Here, Kwik-Sort and Metropolis-Hastings produced a tie. When trying it with data from other webpage sections, in cases when there are more preferences or more items, Metropolis-Hastings turns out to be the best performing algorithm in each case as long as it is run for enough iterations (50,000 always seem to be enough, even when there are 100+ items), and in some cases the difference between the score from Metropolis-Hastings and Kwik-Sort turned out to be relatively large, but the differences between the scores from each algorithm were variable and in some cases those from Greedy-Order were comparable to other algorithms. As well, depending on the random seed, sometimes some algorithms do better starting with the list sorted by clicks, sometimes with a random ordering. Overall, Kwik-Sort was the fastest to execute if doing a single run and not evaluating the score obtained, but running it for 1,000 trials instead of 10 barely raises the score. Random swaps takes around 300 iterations to surpass the score obtained by Greedy-Order, and around 700-1500 to equate that of Min-conflict, but going for higher scores requires much more iterations. Min-conflict was significantly sped-up by starting with the list sorted by some criteria, as it takes fewer iterations to reach an optimum. No algorithm or random seed saw a score higher than 759 for this data, and this might well be the true optimum, but due to the number of items, it cannot be checked by a brute-force search.
The maximum scores from Kwik-Sort, however, are significantly deteriorated if the unclicked items are included in the list, in which case it only reaches a score of 741 after 1,000 iterations, whereas the scores for random swaps and Metropolis-Hastings remain pretty much the same as long as they are run for tens of thousands of iterations. The score for Min-Conflict is not affected by including or excluding the unclicked items, but runs faster without them.
The running times vary a lot depending on the number of items to sort and the numbers here should not be taken as a definitive comparison. For example, Greedy-Order performs a lot slower than Kwik-Sort for larger problems, and Metropolis-Hastings can be a lot faster than Min-Conflict if there are more items.
For comparison purposes, if just trying random orderings, the scores obtained seem to follow a somewhat normal distribution - it seems to have some teeth because scores laying in certain ranges are not possible, and so certain numbers are more concentrated, but this effect diminishes when there are more items. The highest ones do not come close to those obtained from these algorithms:
Thus, they seem to be working well for the problem. However, they were meant for lists of a few dozen items and only Kwik-Sort, Random swaps and Metropolis-Hastings swapping could scale to larger problems. A different approach for ordering larger catalogs will be explored in the next section.

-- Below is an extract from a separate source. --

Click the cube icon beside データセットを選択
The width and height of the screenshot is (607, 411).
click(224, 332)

It would be tempting to try to apply some cross-validation holding out part of the data, but since this is an optimization problem, the results would not be comparable to those obtained by an algorithm run on the full data. To illustrate, suppose we have 3 preference pairs that end up in 3 different folds:
Here, if each ordering ends up satisfying the constraints in each fold, then we will have a score of +3, but an ordering could only achieve a score of +1 for this pair for the whole dataset. Likewise, if we have 4 preferences in different folds:
And for each fold the ordering does not satisfy each constraint, then we will have a score of -4, but this pair cannot produce any score at all when using the whole dataset.

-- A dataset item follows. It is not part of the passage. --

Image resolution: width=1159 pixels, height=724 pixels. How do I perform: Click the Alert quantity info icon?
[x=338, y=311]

Assumptions, weights and bias in implicit preferences
It is interesting to see what happens if preferences are deduced under different assumptions, and if they are weighted. Clicks at lower ranks are rarer, and we would expect more clicks at higher ranks, so maybe clicks should be weighted by the rank at which they happen. However, it might not be a good idea to just rescale according to the number of clicks seen at each rank, since this also reflects the attractiveness of each item if orderings are not altered regularly (the most likely case). A better idea could be to smooth the number of clicks by fitting a line via the least-squares method, and divide the weight of each preference by the estimated clicks at the rank the click happens. In this catalog section, the values are quite close for all ranks, so there does not seem to be much of a presentation bias - in other words, people do not blindly click the first thing they are shown like in search engines. The result is illustrated below:
As well, it might not be the case that users really compare items that are too far apart from each other in the list, as human memory and attention span is limited, and it might be the case that when people browse deep down the list they forget what items were at the top. As such, it might be desirable to weight the preferences lower the further apart two items are in the list. An exponential decay function was chosen for these purposes, as it has the property of decreasing the weight by the same proportion with each difference in rank.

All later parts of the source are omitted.